La tendance créative en pâtisserie et chocolaterie fait la part belle aux associations de saveurs. Et le chocolat, dans sa diversité aromatique exceptionnelle, se prête tout particulièrement à ce petit jeu. Que le mariage soit classique (caramel, fruit, praliné…) ou innovant (légume, épice, fleur…), l'approche séduit toujours un grand nombre de consommateurs. Mais l'opération est assez risquée commercialement, techniquement ou gustativement. Pour éviter certains écueils et bien préparer son coup, mieux vaut sécuriser ses choix dès le départ.

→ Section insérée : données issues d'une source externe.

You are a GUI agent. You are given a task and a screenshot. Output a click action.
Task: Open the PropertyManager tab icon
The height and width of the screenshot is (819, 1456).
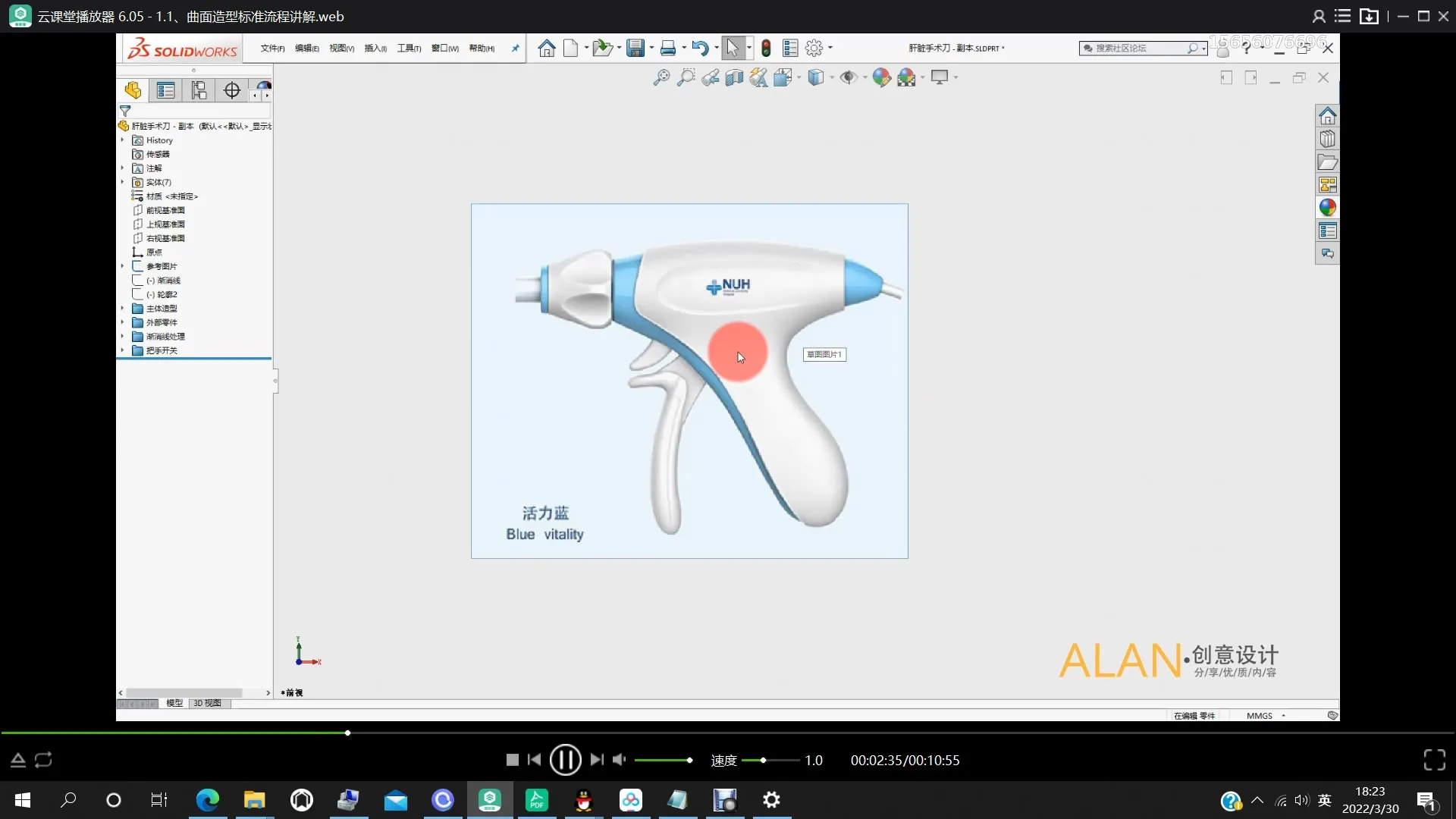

Les règles marketing• Le positionnement à tenir (classique ou innovant) dépend de votre clientèle et de la concurrence. Seule l'expérience vous permet réellement de sentir si la population locale est réceptive à la créativité. Testez ! • Si votre cible est plutôt traditionnelle, misez sur des parfums simples, universels et, mieux encore, sur des ingrédients typiques de votre région (miels, fruits, fleurs, alcools…). L'intérêt des consommateurs pour le patrimoine local ne faiblit pas ! Sur l'ensemble de l'offre, n'hésitez pas cependant à créer un peu de surprise avec des parfums originaux (yuzu, bergamote, anis vert…). • Si votre clientèle est ouverte à la nouveauté, alors foncez ! En matière de combinaison aromatique, tout est a priori possible, mais surfer sur les tendances reste toujours plus porteur : légumes (anciens), agrumes (rares), vins (doux), whiskies (fins), épices (exotiques), herbes (fraîches)… • L'accompagnement marketing d'une innovation est primordial. Le concept du magasin, le packaging ou l'argumentaire de vente sont essentiels pour promouvoir un produit qui aura, dans le cas contraire, toutes les chances de rester inaudible.
Les règles techniques • Dans un mélange homogène (ganache par ex.), le point critique à surveiller est la liaison entre la matière grasse, la matière sèche (sucres, fibres) et l'humidité. Plus la teneur en eau est élevée, moins le produit est stable dans le temps, plus la date de péremption doit être courte et plus la température de conservation doit être basse. • La dégradation enzymatique et microbiologique dépend directement de l'eau libre dans le produit (ou activité de l'eau - Aw). Pour les ganaches et fourrages chocolat, il existe des logiciels qui permettent d'estimer la DLUO (Pro-Choc). En cas de doute, des analyses microbiologiques (études de vieillissement) peuvent être nécessaires. • Privilégiez donc les sources riches en matières sèches/grasses et pauvres en eau : miels, huiles essentielles, épices/fleurs déshydratées… Sachez qu'il existe aujourd'hui une multitude d'ingrédients naturels très intéressants techniquement et gustativement : paillettes de fruits, couvertures de fruits (Inspiration de Valrhona), pâtes de fruits secs ou pralinés originaux (Weiss). • Pour les ingrédients humides (fruits, légumes), veillez donc à baisser l'activité de l'eau par diverses techniques : déshydratation, confisage, cuisson…
Les règles organoleptiques• Les essais et tests de dégustation sont indispensables (voir encadré). N'oubliez pas de goûter aussi les produits après la date de péremption. • Un bonbon de chocolat ou un entremets peut paraître excellent à la première bouchée, mais écoeurant à la troisième (c'est souvent le cas lorsque le produit est trop gras ou sucré). Il est possible de « tromper » la perception de la sensation grasse/sucrée (que beaucoup de consommateurs n'apprécient plus) en accentuant la « fraîcheur » en bouche. Les fruits acidulés et certaines couvertures chocolat sont pertinents à cet effet. • Il existe des outils sensoriels permettant de trouver la bonne combinaison aromatique. Citons les arômes de Cyrano de Belcolade (un coffret pédagogique qui facilite l'identification des arômes du chocolat) et le portail foodpairing.com (un logiciel on-line pour repérer l'éventail des aliments pouvant s'accorder avec un ingrédient).